Top of Data extracts

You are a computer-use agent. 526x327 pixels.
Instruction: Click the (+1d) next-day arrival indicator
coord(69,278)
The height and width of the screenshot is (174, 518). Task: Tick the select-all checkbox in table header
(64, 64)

Bottom of Data extracts
Top of Data extracts

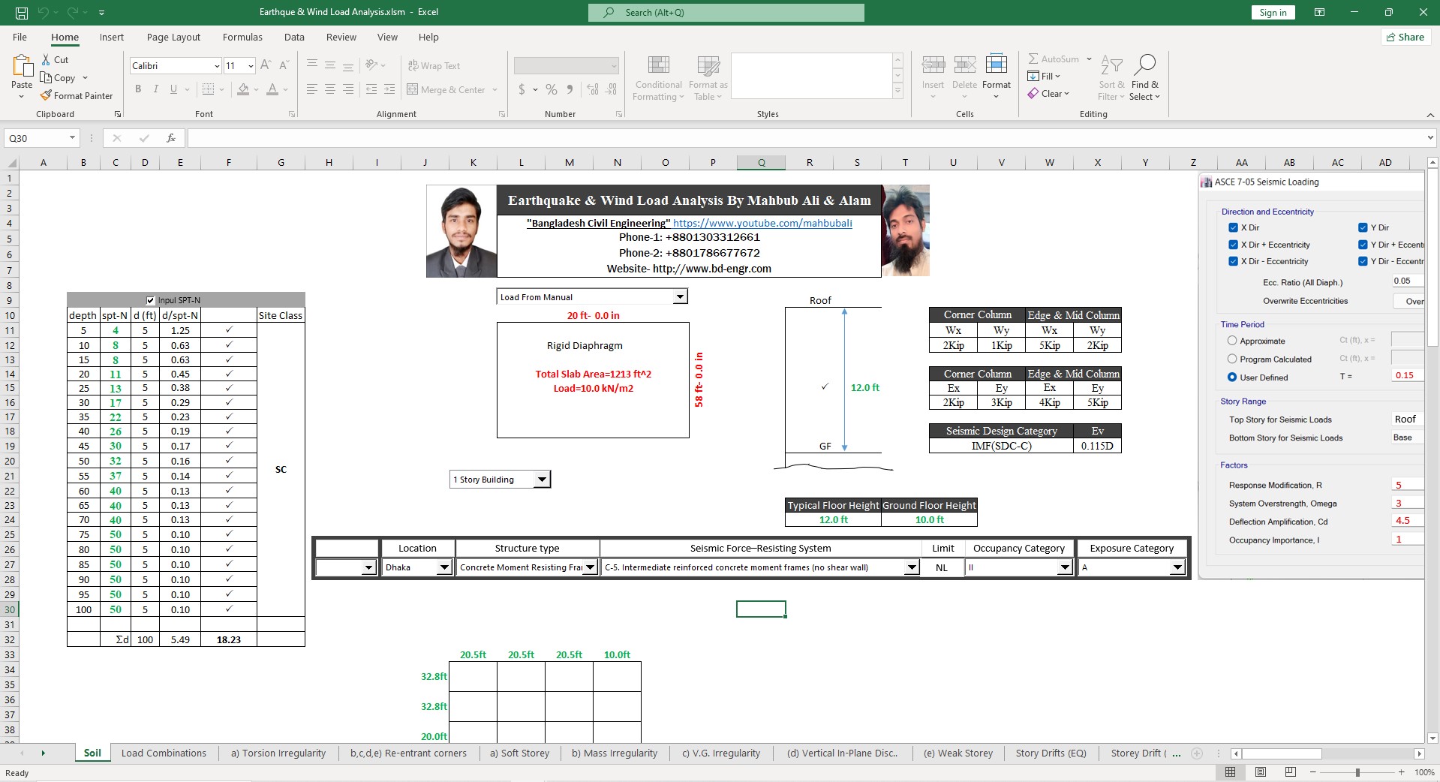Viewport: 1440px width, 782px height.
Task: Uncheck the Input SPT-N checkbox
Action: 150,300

Bottom of Data extracts
Top of Data extracts

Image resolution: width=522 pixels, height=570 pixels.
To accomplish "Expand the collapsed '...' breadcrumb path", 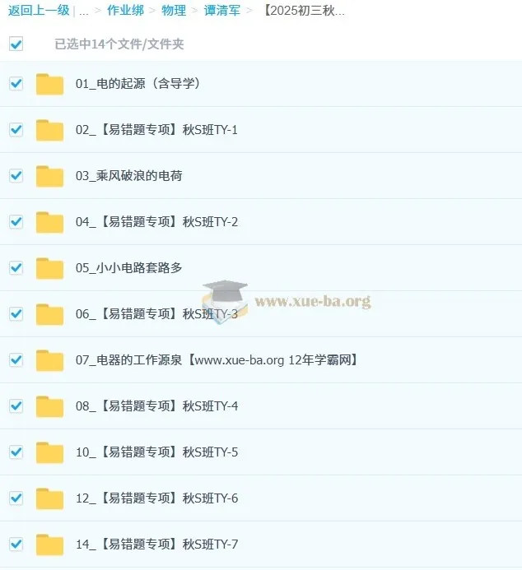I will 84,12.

Bottom of Data extracts

- **Your task**:
Your answer should consist of each line above in which "pixels" appears.

- **Answer to the exercise**:
You are a computer-use agent. 526x327 pixels.
Image resolution: width=522 pixels, height=570 pixels.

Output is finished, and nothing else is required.